Sunday, March 9, 2008

The "Trials" and Tribulations of Powering Clinical Trials: The Case of Vasopressin for Septic Shock (VASST trial)

Nobody likes "negative" trials. They're just not as exciting as positive ones. (Unless they show that something we're doing is harmful or that a product that Wall Street has bet heavily on is headed for the chopping block.) But "negative" studies such as an excellent one by Russell et al in a recent NEJM (http://content.nejm.org/cgi/content/abstract/358/9/877 ) show just how difficult it is to design and conduct a "positive" trial. The [non-significant] trends in this study, namely that vasopressin is superior to norepinephrine in reducing mortality in septic shock, were demonstrated in a study that had an a priori power of 80%, based on an expected mortality rate of 60% in the placebo group. Actual power in the study was significantly less, not because, as the authors appear to suggest, the observed placebo mortality was only ~39%, but rather because the observed effect size fell markedly short of the anticipated 10% absolute mortality reduction. In order to demonstrate a mortality benefit of the magnitude observed in the current trial (~4% ARR) at a significance level of 0.05, approximately 1500 patients in each study arm would be required. This is a formidable number for a critical care trial.
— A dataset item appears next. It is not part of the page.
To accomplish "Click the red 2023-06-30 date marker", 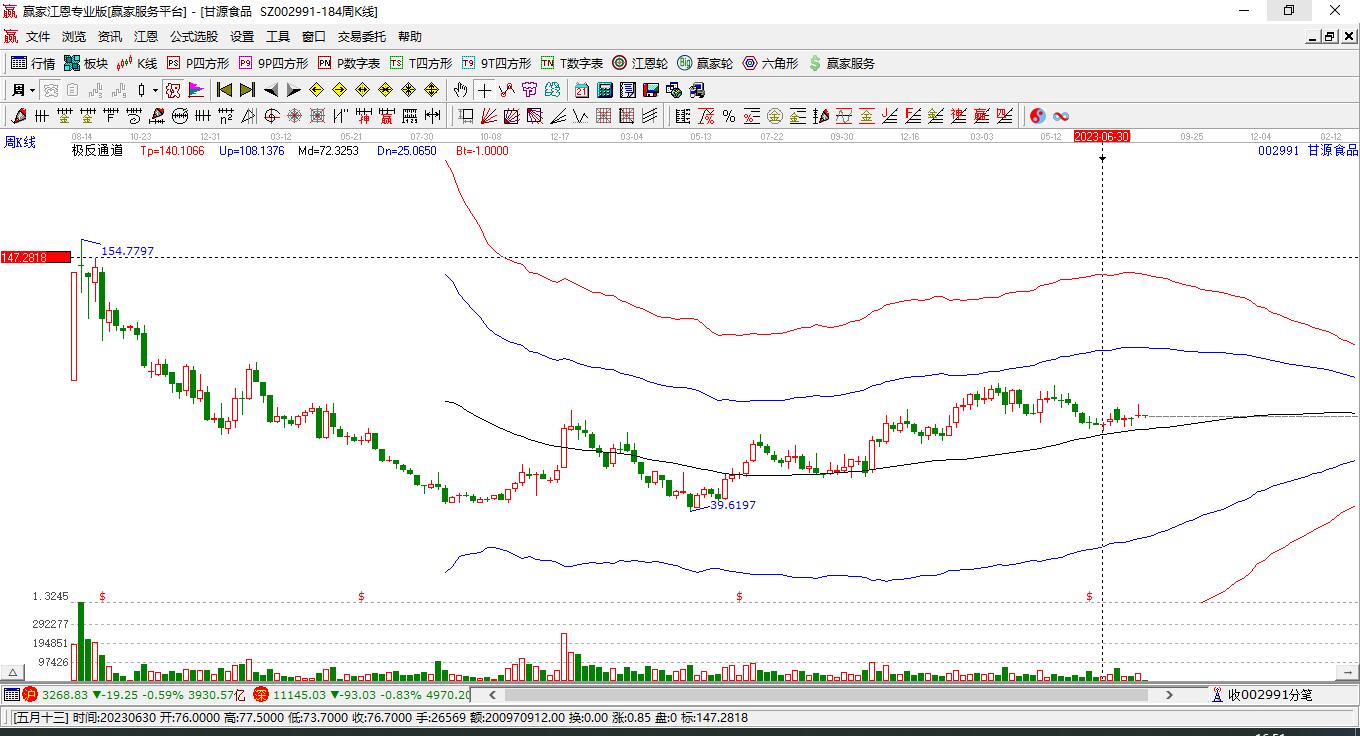I will 1101,136.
Thus, this trial illustrates the trials and tribulations of designing and conducting studies with 28-day mortality as an endpoint. These studies not only entail substantial costs, but pose challenges for patient recruitment, necessitating the participation of numerous centers in a multinational setting. The coordination of such a trial is daunting. It is understandable, therefore, that investigators may wish to be optimistic about the ARR they can expect from a therapy, as this will reduce sample size and increase the chances that the trial will be successfully completed in a resonable period of time. (For an example of a study which had to be terminated early because of these challenges, see Mancebo et al : http://ajrccm.atsjournals.org/cgi/content/short/200503-353OCv1 ). Powering the trial at 80% instead of 90% likewise represents a compromise between optimism for the efficacy of the therapy and optimism for patient recruitment. In essence, the lower the power, the more "faith" there must be that a roll of the trial dice will confirm the alternative hypothesis.

These realities played out [dissappointingly] in the Russell trial. The p-value for the ARR (28-day mortality - the primary endpoint) associated with vasopressin compared with placebo was 0.26, while that associated with 90-day mortality (a prespecified secondary endpoint) was 0.11. Thus, this trial is considered negative by conventional standards.

But its being "negative" does not mean that it is not of value to practitioners. This large experience with vasopressin demonstrates both that this agent is a viable alternative to norepinephrine in regards to raising the MAP to within the goal range, as also that we can expect that there will not be a significant excess of adverse events when this agent is used. In my opinion, this study represents a veritable "green light" for continued use of this agent, as I agree with the editorialist (http://content.nejm.org/cgi/reprint/358/9/954.pdf ) that many patients with sepsis who are not responding to norepinephrine respond dramatically and favorably to this agent.

Perhaps there is a larger lesson here. Should we use the same p-value threshold for a study of, say, an antidepressant as we do for a study of an agent that may reduce mortality? In the former case, we may be most concerned about exposure of patients to a costly drug with no benefits and potential side effects - in essence, we are most concerned with a Type I Error, i.e., concluding that there is a benefit when in reality there is none. Perhaps in a trial of a potentially life-saving therapy (e.g., vasopressin) we should be most concerned with a Type II Error, i.e., concluding that there is no real benefit when in reality one exists. If that were the case, and you may have already guessed that I believe that it should be, we could address this concern by loosening the standard of statistical significance for a study of potentially life-saving agents.

The standards notwithstanding, critical care practitioners are free to interpret these data as they see fit. And one reasonable conclusion is that, the trends being in the right direction and the side effect profile being acceptable, we should be using more vasopressin in septic shock.

Or, we must make a tough call: do we want to invest the resources in a much larger trail to determine if vasopressin can be shown to reduce mortality at the conventional p-value level of 0.05? Can we recruit the necessary 3000 patients?